As I contemplated not travelling for a while, the Belgian government was issuing that very same advice to the citizens of Brussels.  The message was to stay home, stay indoors, stay safe.

Then Caitlin Moran tweeted “always good, on days like this, to remind everyone that the guys blowing up Brussels are THE PEOPLE THE REFUGEES ARE RUNNING AWAY FROM”.  Sometimes a simple 140 characters can be very profound.  In suburban Dublin my instinct is to hug my children, postpone travel plans and stay safely at home.  In Belgium the population are being urged to do precisely the same.  Yet on the other side of Europe there are families who have done exactly the opposite and who are now stuck in appalling conditions on the border between Greece and Macedonia.

These families have walked away from all that was familiar and all that should have been safe.  They have left their homes to make perilous journeys into the unknown in search of shelter.  These are families that up until a few years ago were just like mine; their kid going to school, the parents making dinners, doing chores, feeding the dog, watching TV, living their lives just like we do in Belgium and in Ireland.  Suddenly in the cold light of the callous terror in Brussels I have some insight into just how terrifying it must have been in Syria to have forced families to take the action and the risks they did and still do.

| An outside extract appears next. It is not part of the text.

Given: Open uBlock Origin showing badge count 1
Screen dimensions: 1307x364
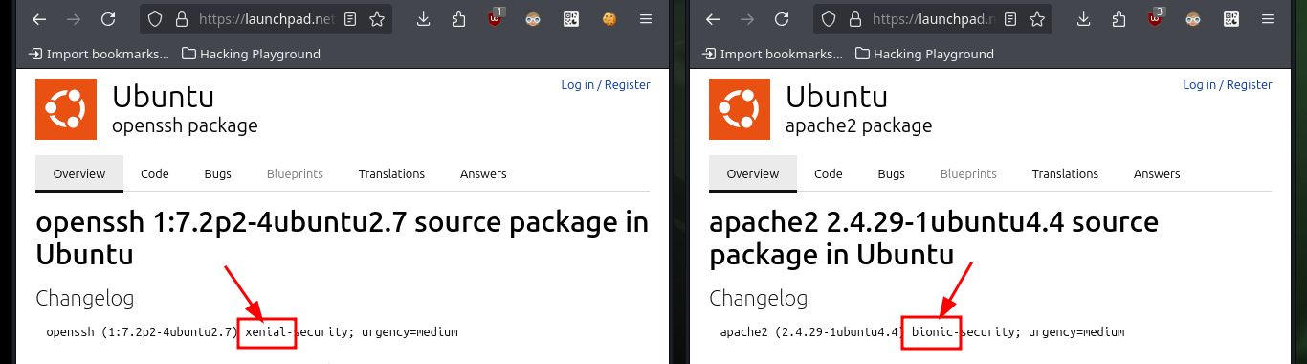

If any country in Europe should be able to identify with their plight, then surely it is the Irish.  The neutral Irish, the peacekeeping Irish, the Irish who still donate more to charity than any of our European neighbours, the Irish who for centuries were refugees arriving on foreign shores.  How can we not understand how horrific Syria must be that these families choose to leave all that is precious to them?  And yet there seems to be an empathy gap between us here in Ireland and our Syrian brothers and sisters who are currently camped in the mud and squalor by a fence in Greece.

As I sit and wonder about all this I am acutely aware that we currently have no Government in this country.  We have 157 elected representatives (and one on a free pass) but we have yet to see any leadership come forward with the political will and the sense of responsibility to get to work on forming a government to begin to tackle some of the urgent problems facing us in Ireland.

In the meantime, I thank God that so far Ireland has been spared this kind of terrorist attack because just like in Paris, Madrid, London and New York we cannot prevent such horror but unlike all those cities we would be even less able to deal with the consequences of such wide scale death and injury with a health service that can’t even cope with day to day emergencies.

The world needs a voice of reason and compassion to counter the evil of organisations like ISIS.  Ireland in my view is perfectly positioned to be just that voice.  To be the voice of the poor, the dispossessed and those in desperate need of aid.  But most of all to be the voice of peace.  However, our current homeless crisis (which includes providing homes for the travelling community) are proof that we cannot practice such humanity at home.  So how would be possibly be a beacon of light to counter the dark evil of organisations who are intent on killing and maiming wherever they so choose.